0

I would like to create a joint probability distribution by combining two dataframes. Each dataframe contains data drawn from the same population, but the data is not matched. For the sake of providing workable code, imagine that the data is as follows:

v1 <- data.frame(rnorm(100, 0, 3))

v2 <- data.frame(rnorm(30, 10, 20))

In reality I have survey data and simulation data that does not follow a pre-set probability distribution. I am looking for a solution that can combine two vectors of different lengths to create a joint probability distribution.

Dataset v1 represents the distribution of financial returns that can be earned by installing solar panels.

Dataset v2 represents the financial return threshold for households interested in installing solar. A household will only install solar if they live in a home that would meet the threshold they have set in terms of financial return.

Given these two datasets, I'd like to use the joint probability distribution to estimate the likely proportion of households that will adopt and install solar panels.

I've considered running a monte carlo exercise where I would randomly draw from v1 and match it with a draw from v2. I would repeat the process 1000 times and see how many homes would have achieved a return greater than their threshold.

library(tidyverse)
set.seed(1234)

monte = NULL

for (i in 1:1000)
{dat = data.frame()
  draw1 <- sample_n(v1, 1) 
  draw2 <- sample_n(v2, 1) 
  dat = data.frame(draw1,draw2)
  monte = rbind(monte, dat)
}

colnames(monte) <- c("return","threshold")

adoption <- monte %>%
  mutate(total = n()) %>%
  filter(return > threshold) %>%
  summarize(count = n(),
            total=mean(total)) %>%
  mutate(adoption = count/total)

This could work, but I am wondering if there is an alternate way to combine these vectors into a joint probability distribution using R. I would like to be able to generate summary statistics (e.g. proportion of households that would achieve a net return greater than their required threshold), and also visualize the joint distribution in 2-dimensional space.

SolarSon
  • 11
  • 4
  • 3
    I'm not sure I follow. You have two marginal distributions that are not matched, and you want to find the joint distribution? You can't do that unless you either know their joint distribution a priori or you have a dataset with matched data in which case you have an empirical joint distribution. – Migwell Nov 04 '21 at 05:17

1 Answers1

2

The question inherently does not make sense - if the data is not matched you cannot visualize the sampling distribution.

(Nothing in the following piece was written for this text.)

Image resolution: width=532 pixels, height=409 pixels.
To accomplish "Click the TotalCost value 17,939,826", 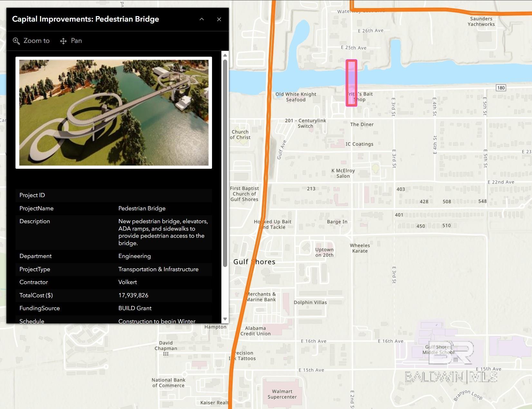I will point(133,295).
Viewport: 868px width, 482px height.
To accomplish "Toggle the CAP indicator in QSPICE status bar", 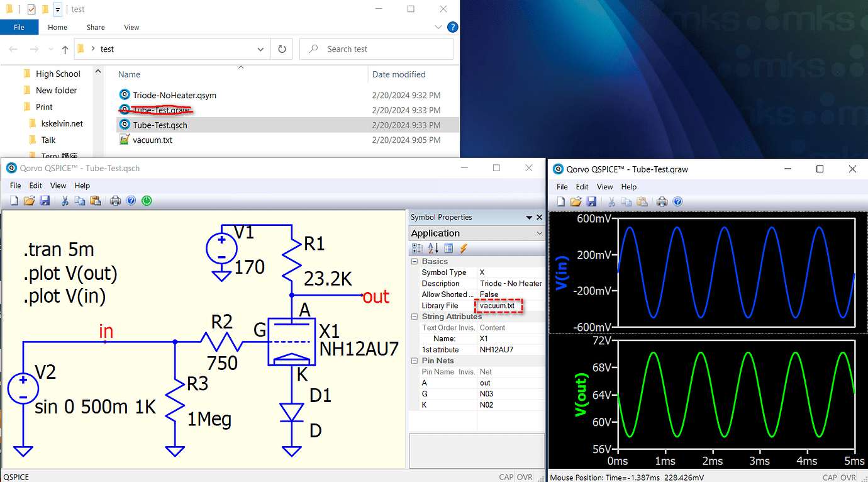I will click(x=506, y=477).

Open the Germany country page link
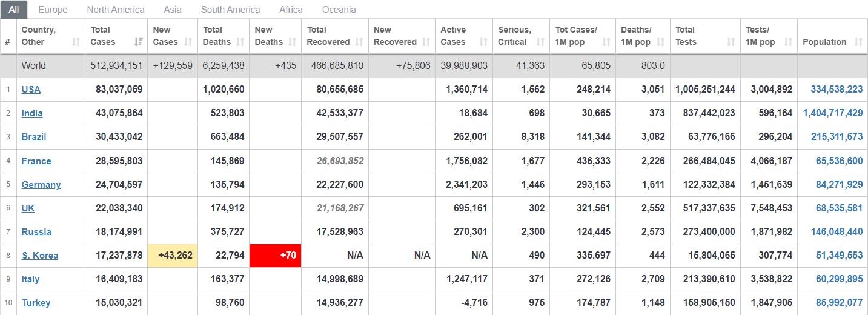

The Monte Carlo exercise you've put together is something akin to a permutation + bootstrap procedure, where you are trying to test against a null hypothesis that there is no relationship between the two variables.

It is not possible to directly calculate a "joint distribution" - the best you can do is simulate draws from the null hypothesis, and conduct subsequent inference. E.g. is the proportion larger than say, 0.5. That is, unless you are willing to go Bayesian.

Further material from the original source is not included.